Son entrée à un si haut poste provoque des remous parmi les cadres dirigeants qui ne lui accordent aucune légitimité. La colère gronde…
Cet événement est également pour Raymond Chow l’occasion de prendre conscience que le système Shaw repose sur les liens familiaux. La « danseuse » de Run Run le prive ainsi de toute perspective au sein du studio.
La création de la Golden Harvest![]()
En réponse au parachutage à un poste de responsabilité de Mona Fong et à la rigidité chronique de Run Run Shaw, un certain nombre de cadres décident de quitter la Shaw Brothers. En juin 1970, le manager de production Raymond Chow accompagné du superviseur de production Leonard Ho, de l’éditeur Lian Feng (nom de plume au Southern Screen : Leung To-kin) et de Cai Lichang (Cai Dusheng) créent avec un capital de 400 000 HK$ la Golden Harvest (HK) Limited (Jiahe). Ils sont bientôt rejoints par les stars Jimmy Wang Yu, Lo Wei, Hsu Tseng-hung, Huang Feng et Wu Jiaxiang.

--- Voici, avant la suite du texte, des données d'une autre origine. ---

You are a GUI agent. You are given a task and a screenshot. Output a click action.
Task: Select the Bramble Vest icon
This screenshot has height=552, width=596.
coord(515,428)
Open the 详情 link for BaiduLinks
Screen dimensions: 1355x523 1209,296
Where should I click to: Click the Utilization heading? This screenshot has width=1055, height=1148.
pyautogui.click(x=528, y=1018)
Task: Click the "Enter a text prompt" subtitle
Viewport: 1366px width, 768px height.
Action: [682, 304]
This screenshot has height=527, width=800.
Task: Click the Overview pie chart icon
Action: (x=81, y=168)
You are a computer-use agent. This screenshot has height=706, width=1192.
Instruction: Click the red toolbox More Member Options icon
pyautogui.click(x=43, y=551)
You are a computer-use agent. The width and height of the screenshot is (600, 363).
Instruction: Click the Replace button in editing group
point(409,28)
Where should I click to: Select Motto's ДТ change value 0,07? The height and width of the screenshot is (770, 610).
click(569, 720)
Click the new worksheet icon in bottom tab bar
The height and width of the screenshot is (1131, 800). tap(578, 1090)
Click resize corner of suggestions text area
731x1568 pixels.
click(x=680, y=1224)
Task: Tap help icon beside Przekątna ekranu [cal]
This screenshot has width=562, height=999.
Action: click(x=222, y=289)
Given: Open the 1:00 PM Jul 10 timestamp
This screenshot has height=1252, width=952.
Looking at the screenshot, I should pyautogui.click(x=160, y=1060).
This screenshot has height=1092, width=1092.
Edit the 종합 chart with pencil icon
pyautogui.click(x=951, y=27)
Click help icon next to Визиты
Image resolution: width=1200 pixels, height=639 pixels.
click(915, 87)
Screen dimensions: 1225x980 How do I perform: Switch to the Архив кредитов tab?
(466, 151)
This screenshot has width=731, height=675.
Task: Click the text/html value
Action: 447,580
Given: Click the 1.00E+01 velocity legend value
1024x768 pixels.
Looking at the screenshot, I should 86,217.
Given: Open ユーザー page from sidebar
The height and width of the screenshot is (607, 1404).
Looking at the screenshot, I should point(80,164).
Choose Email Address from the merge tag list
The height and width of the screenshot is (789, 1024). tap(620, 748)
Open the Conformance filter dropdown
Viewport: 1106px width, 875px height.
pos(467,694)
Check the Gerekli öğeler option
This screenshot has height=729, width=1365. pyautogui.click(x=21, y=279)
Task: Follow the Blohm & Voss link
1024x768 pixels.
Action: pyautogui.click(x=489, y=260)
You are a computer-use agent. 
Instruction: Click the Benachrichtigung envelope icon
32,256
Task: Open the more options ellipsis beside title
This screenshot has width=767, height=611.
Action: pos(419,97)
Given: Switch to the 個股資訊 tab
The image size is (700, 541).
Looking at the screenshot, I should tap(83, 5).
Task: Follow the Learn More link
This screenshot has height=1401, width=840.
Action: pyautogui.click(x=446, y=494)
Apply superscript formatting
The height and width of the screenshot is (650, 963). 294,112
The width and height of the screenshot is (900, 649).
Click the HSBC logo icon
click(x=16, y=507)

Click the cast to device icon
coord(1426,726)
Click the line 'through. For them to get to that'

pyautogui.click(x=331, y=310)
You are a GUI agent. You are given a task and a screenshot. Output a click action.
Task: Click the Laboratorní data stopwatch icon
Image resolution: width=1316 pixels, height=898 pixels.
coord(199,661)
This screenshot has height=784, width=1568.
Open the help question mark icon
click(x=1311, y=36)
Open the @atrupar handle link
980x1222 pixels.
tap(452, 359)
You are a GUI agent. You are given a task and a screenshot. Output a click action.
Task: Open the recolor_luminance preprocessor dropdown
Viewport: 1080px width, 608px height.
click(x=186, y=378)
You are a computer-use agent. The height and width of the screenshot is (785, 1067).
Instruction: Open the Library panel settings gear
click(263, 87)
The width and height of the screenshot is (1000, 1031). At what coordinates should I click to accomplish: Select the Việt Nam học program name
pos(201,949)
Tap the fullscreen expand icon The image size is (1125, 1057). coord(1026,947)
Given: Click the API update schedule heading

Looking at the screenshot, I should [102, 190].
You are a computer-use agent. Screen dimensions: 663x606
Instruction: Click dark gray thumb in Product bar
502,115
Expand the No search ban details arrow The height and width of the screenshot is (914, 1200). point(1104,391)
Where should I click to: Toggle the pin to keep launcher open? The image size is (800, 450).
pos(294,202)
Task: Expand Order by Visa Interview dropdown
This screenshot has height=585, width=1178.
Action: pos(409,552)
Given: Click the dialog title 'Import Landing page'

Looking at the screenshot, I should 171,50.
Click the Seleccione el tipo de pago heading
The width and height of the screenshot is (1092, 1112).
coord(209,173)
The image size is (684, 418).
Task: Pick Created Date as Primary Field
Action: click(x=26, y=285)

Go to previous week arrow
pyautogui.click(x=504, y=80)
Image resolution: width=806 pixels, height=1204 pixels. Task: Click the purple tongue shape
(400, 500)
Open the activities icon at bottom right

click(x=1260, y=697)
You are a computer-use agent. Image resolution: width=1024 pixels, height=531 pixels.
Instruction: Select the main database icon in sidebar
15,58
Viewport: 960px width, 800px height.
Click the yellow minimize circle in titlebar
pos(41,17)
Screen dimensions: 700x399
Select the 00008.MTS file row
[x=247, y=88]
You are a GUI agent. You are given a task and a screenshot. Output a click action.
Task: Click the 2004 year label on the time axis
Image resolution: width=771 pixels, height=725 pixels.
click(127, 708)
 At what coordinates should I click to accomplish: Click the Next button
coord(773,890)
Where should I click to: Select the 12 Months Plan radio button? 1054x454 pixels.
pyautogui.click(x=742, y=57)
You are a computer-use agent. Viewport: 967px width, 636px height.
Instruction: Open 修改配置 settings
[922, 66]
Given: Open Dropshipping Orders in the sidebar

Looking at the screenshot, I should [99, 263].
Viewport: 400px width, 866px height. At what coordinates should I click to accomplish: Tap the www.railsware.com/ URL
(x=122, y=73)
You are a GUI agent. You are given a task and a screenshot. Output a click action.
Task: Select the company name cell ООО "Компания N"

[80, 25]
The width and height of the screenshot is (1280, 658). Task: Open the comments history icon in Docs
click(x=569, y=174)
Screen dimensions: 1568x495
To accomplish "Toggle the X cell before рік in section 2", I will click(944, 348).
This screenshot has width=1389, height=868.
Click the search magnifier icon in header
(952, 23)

La grande nouveauté apportée par la Golden Harvest est le partage des profits entre producteurs, metteur en scène et vedette : un mécanisme tout bonnement impensable à la Shaw Brothers ! Ce mode de collaboration inédit, initié sur The Big Boss, devient une marque de fabrique de la société de Raymond Chow. En permettant à ses acteurs de créer des sociétés de production, la Golden Harvest brise l’éternelle relation employeur / employé pour instaurer un mode de rémunération basé sur le partage des profits selon les fonds investis. On passe alors ainsi de l’organisation ultra centralisée de la Shaw Brothers à celle reposant sur des sociétés indépendantes de la Golden Harvest : plus de flexibilité et plus de justice !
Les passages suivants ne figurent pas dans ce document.